**Problems to solve:**
• 1. In the patent passage, rewrite the paragraph that begins "As shown, the image generation system includes" as a bulleted list that keeps its main facts.
• 2. According to the patent passage, which module receives real images from the image capture devices 172 through the AI system I/O circuit 162?
• 3. Write what comes next in the patent passage, starting right after its final sentence.

As shown, the image generation system includes the communication module 126. The communication module 126 is structured for sending and receiving data from the AI system 150, the I/O circuit 128, computers, networks, cloud, and the likes. In some embodiments, the communication module 126 may include Ethernet, USB connection, port connections of various types, wireless, combination thereof and the likes. In some embodiments, the communication module 126 includes any of a cellular transceiver (for cellular standards), local wireless network transceiver (for 802.11X, ZigBee, Bluetooth, Wi-Fi, or the like), wired network interface, a combination thereof (e.g., both a cellular transceiver and a Bluetooth transceiver), and/or the like. The communication module 126 may communicate in real-time, in intervals, on demand or a combination there of. The communication module 126 is configured to generate a data package containing the plurality of annotated images that are communicated via the I/O circuit 128 to the AI system 150, which are configured to train the AI system 150.

The AI system 150 may include an AI system process 152, an AI system memory 154, an AI system training module 156, an AI system machine vision module 158, and an AI system communication module 160. The AI system training module 156 is configured to train the AI system 150 for recognizing objects in an image captured by the image capture devices 172 of the machine vision system 170. The AI system training module 156 receives the plurality of annotated images contained in the data package that is communicated to the AI system communication module 160 from the communication module 126 and uses the plurality of annotated images to train for identifying the object located in the real physical environment based on real images captured by the one or more image capture devices 172. For example, the AI system 150 may use the annotated images in conjunction with an automated model for training and to identify the objects rendered in the simulated scenes in real life. As a result, the process for modeling is exponentially faster and reduces bias results. The AI system machine vision module 158 is configured to receive real images captured by the image capture devices 172 of the machine vision system 170 via an AI system I/O circuit 162 and interpret the images to identify one or more objects contained in the images.

**Given records:**
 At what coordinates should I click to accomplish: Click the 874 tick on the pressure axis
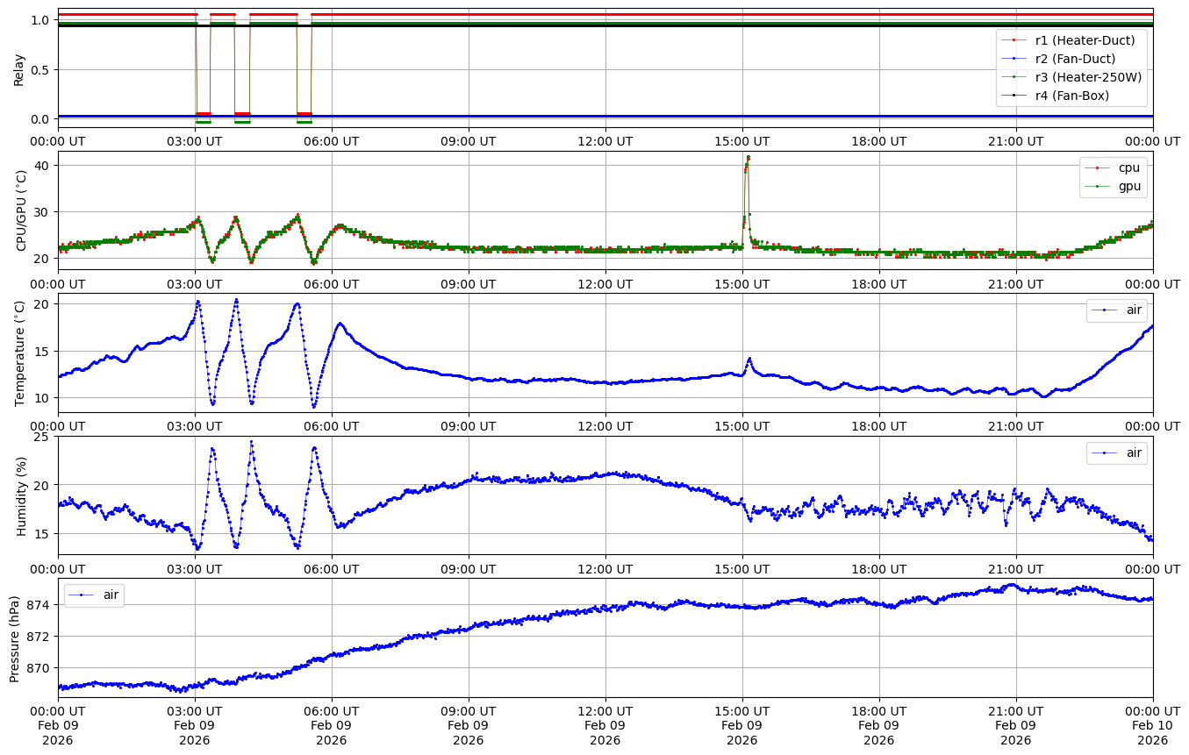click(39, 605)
* * *
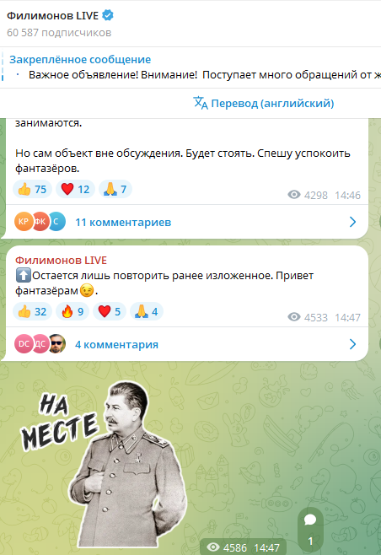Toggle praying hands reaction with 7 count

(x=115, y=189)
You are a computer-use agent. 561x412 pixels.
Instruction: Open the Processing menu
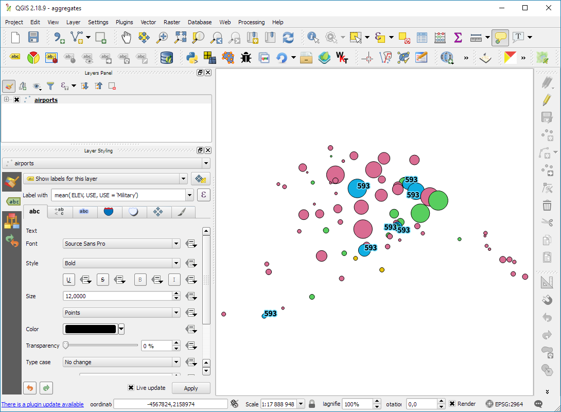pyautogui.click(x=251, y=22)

**Answers to the exercise:**
• 1.
- The image generation system includes the communication module 126, which sends and receives data from the AI system 150, the I/O circuit 128, computers, networks, cloud, and the like.
- It may include Ethernet, USB, various port connections, wireless, or combinations of these.
- It may include a cellular transceiver, a local wireless network transceiver (802.11X, ZigBee, Bluetooth, Wi-Fi), a wired network interface, or a combination of these.
- It may communicate in real time, in intervals, on demand, or in a combination of these.
- It generates a data package of annotated images that is sent through the I/O circuit 128 to the AI system 150 to train it.

• 2. The AI system machine vision module 158.

• 3.
While the machine vision system 170 is shown as including a single image capture device 172, the machine vision system 170 may include a plurality of image capture devices 172. The image capture device 172 may be one or more of the following a mono-camera, a stereo camera, a video camera, an infrared camera, a Realsense camera, Kinect Camera, Leap camera, a depth camera, a color camera, structured light camera, a combination thereof, and the likes. In one embodiment, multiple image capture devices 172 are used in a configuration where the image capture devices 172 may be angled in one or more angle to capture different views. In another embodiment, the multiple image capture devices 172 may communicate with each other to learn location in relation to one another. For example, the image capture device 172 may communicate with another image capture device 172 on both sides off the shelf or isle. Such communication is utilized for mapping of a facility or room using depth, such as, a store, distribution center, etc. As such, the machine vision system 170 may be utilized for determining where objects, such as, goods, inventory, individuals, are located within the such a facility. Hence, such a configuration may be used by third parties to determine arrival of items to a facility and to confirm placement. For example, a chips stand-alone cardboard can be remotely verified to confirm arrival, installation and/or location within a store, etc.

FIG. 5 is a schematic flow chart of a method 500 for generating a plurality of images for training the AI system 150, according to an embodiment. While the method 500 is described with respect to the image generation system 110 and the AI system 150, it should be appreciated that the operations of the method 400 may be implemented with any image generation system for generating images for training any AI system.

The method 500 starts at 502, and at 504, the processor 112 of the image generation system 110 simulates a physical environment containing an object (e.g., the object 1, object 2, or any other number of objects). The simulated physical environment corresponds to a real physical environment in which the object is disposed. The processor 112 may simulate the physical environment by modeling the object and the physical environment, texturing the modeled object and physical environment, and/or illuminating the modeled object and physical environment corresponding to an illumination of the real physical environment.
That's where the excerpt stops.